> [TASK TO CARRY OUT]: Of the entries below, restate word for word only the section that runs from the line with "This screenshot has height=345, width=716." to the line with "Task: Toggle the Tageslinie clock icon", counting both ends.

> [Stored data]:
----------

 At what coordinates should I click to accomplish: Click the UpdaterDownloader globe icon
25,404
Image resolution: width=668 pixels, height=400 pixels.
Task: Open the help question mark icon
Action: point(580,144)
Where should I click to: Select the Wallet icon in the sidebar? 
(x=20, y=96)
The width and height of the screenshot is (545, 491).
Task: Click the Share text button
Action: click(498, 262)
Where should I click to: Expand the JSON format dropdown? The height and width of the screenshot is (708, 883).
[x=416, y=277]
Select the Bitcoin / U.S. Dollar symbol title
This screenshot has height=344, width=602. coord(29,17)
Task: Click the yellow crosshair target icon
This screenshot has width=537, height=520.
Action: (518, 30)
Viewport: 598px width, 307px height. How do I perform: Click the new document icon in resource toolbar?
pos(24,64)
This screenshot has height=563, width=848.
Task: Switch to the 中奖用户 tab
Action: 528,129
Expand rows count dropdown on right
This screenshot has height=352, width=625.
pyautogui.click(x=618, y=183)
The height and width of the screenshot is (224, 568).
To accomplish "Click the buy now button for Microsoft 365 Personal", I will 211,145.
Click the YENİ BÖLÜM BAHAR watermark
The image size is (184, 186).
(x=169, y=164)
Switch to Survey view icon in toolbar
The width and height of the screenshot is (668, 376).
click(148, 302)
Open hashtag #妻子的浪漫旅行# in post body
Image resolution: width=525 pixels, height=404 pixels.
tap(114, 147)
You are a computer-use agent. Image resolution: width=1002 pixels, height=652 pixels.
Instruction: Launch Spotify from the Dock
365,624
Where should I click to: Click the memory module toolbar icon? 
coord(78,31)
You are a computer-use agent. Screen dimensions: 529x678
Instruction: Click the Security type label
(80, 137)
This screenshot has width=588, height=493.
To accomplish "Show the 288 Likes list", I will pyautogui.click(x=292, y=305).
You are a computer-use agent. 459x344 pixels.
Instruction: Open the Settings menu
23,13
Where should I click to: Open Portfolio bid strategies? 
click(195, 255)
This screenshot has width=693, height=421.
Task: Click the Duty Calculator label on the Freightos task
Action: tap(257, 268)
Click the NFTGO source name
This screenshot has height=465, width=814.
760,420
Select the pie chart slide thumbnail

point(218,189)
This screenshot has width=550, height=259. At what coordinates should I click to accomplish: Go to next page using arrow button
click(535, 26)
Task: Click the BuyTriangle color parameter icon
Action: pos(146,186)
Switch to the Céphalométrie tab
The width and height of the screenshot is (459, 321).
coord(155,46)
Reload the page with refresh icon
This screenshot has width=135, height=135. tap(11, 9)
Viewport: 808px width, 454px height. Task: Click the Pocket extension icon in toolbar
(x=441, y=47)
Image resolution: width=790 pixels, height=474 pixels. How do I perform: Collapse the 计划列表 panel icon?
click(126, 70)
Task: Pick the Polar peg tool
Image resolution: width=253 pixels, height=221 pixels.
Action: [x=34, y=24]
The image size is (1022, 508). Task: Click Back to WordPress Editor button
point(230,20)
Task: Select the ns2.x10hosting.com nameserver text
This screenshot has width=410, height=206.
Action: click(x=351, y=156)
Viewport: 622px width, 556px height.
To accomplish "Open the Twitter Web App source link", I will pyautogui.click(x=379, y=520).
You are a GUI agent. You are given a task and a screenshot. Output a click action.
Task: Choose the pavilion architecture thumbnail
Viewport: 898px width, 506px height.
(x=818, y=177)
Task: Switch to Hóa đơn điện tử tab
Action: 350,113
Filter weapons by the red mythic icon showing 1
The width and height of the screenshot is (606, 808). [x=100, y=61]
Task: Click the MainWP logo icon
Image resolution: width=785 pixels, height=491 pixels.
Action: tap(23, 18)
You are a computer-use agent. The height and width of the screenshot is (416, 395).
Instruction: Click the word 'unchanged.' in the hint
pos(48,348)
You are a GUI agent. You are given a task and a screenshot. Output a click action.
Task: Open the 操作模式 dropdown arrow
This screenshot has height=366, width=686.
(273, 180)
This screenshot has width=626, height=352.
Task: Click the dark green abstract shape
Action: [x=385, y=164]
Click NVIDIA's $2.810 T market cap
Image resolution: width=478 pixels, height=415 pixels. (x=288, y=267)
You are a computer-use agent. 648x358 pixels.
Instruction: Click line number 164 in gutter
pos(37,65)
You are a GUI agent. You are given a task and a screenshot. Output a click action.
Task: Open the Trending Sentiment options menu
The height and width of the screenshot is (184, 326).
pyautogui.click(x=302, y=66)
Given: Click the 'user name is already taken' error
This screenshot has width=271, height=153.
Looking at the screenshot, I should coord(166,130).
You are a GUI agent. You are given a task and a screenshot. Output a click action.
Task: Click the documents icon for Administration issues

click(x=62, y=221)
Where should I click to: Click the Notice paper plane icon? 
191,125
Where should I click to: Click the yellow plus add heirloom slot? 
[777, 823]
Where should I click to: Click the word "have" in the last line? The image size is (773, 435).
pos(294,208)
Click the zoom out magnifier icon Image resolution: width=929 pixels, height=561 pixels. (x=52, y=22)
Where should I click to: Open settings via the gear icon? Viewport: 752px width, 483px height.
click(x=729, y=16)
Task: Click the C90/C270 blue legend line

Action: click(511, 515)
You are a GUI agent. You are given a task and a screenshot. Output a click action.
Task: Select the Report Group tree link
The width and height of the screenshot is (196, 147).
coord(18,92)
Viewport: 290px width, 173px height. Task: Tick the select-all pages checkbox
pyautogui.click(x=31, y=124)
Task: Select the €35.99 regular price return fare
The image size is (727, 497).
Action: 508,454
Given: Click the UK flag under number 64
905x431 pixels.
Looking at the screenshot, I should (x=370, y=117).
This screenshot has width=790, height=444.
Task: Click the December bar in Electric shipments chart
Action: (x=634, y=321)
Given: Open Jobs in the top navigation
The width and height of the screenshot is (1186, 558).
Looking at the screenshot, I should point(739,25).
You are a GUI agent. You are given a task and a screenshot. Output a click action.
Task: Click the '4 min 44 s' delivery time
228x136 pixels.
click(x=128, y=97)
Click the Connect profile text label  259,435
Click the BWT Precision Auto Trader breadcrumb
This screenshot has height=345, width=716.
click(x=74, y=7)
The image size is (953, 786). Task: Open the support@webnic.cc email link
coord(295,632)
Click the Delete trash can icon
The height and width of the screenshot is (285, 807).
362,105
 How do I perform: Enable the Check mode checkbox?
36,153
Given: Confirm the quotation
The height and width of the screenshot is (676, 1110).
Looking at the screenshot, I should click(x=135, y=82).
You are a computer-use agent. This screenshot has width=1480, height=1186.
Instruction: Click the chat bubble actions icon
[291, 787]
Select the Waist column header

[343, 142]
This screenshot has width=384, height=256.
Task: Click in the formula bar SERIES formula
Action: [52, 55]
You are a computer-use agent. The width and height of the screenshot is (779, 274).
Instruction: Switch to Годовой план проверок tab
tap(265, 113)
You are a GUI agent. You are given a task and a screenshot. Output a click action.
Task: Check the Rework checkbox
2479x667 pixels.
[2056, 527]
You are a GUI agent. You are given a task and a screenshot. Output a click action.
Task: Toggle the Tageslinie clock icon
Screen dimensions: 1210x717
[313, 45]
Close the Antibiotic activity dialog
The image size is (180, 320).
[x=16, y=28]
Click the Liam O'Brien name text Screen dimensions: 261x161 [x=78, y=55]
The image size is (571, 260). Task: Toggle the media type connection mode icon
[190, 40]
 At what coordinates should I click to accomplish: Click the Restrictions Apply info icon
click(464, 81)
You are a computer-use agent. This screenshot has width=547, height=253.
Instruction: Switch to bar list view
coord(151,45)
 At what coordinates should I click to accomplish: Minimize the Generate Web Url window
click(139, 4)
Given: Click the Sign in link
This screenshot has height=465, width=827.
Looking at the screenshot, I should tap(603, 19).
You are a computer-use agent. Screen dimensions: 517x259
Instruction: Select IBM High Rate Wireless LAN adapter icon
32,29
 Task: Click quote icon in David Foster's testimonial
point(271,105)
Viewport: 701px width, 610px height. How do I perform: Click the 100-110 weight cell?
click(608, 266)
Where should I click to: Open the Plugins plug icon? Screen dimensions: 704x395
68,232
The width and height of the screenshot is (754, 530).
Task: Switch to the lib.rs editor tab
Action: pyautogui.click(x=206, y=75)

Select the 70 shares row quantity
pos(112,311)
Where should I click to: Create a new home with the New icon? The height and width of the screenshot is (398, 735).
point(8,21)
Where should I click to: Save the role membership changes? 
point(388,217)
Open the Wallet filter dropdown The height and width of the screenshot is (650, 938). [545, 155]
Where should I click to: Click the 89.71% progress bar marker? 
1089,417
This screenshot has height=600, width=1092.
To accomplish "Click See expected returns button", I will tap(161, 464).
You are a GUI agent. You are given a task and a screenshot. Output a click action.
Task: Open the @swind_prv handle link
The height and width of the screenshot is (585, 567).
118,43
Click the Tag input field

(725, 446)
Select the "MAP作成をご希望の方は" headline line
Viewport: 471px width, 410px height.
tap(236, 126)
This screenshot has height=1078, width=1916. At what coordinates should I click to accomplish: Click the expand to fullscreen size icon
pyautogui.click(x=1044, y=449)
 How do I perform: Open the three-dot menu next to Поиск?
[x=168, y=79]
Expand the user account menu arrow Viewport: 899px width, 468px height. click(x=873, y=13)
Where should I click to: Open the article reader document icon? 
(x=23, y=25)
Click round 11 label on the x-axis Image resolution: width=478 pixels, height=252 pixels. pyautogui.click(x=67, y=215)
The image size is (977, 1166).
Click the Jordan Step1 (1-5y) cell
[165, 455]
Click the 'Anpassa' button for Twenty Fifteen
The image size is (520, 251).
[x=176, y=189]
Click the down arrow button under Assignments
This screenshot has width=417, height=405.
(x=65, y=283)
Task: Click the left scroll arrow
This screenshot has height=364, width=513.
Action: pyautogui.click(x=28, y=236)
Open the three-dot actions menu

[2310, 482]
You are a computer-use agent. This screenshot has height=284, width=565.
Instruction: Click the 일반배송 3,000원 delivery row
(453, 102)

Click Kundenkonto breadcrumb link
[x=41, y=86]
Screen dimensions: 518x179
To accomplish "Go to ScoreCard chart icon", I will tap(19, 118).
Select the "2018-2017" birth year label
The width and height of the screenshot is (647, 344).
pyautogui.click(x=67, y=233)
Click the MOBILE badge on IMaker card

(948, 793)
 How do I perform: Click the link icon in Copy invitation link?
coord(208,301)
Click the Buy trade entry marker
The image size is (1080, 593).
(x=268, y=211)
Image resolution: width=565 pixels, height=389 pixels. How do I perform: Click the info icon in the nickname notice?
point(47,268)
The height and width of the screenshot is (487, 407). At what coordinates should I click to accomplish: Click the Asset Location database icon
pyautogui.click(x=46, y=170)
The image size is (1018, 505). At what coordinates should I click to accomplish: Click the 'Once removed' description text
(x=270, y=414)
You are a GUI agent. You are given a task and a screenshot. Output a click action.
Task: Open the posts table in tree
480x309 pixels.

----------

> [TASK SOLUTION]:
This screenshot has height=345, width=716.
click(x=74, y=7)
The image size is (953, 786). Task: Open the support@webnic.cc email link
coord(295,632)
Click the Delete trash can icon
The height and width of the screenshot is (285, 807).
362,105
 How do I perform: Enable the Check mode checkbox?
36,153
Given: Confirm the quotation
The height and width of the screenshot is (676, 1110).
Looking at the screenshot, I should click(x=135, y=82).
You are a computer-use agent. This screenshot has width=1480, height=1186.
Instruction: Click the chat bubble actions icon
[291, 787]
Select the Waist column header

[343, 142]
This screenshot has width=384, height=256.
Task: Click in the formula bar SERIES formula
Action: [52, 55]
You are a computer-use agent. The width and height of the screenshot is (779, 274).
Instruction: Switch to Годовой план проверок tab
tap(265, 113)
You are a GUI agent. You are given a task and a screenshot. Output a click action.
Task: Check the Rework checkbox
2479x667 pixels.
[2056, 527]
You are a GUI agent. You are given a task and a screenshot. Output a click action.
Task: Toggle the Tageslinie clock icon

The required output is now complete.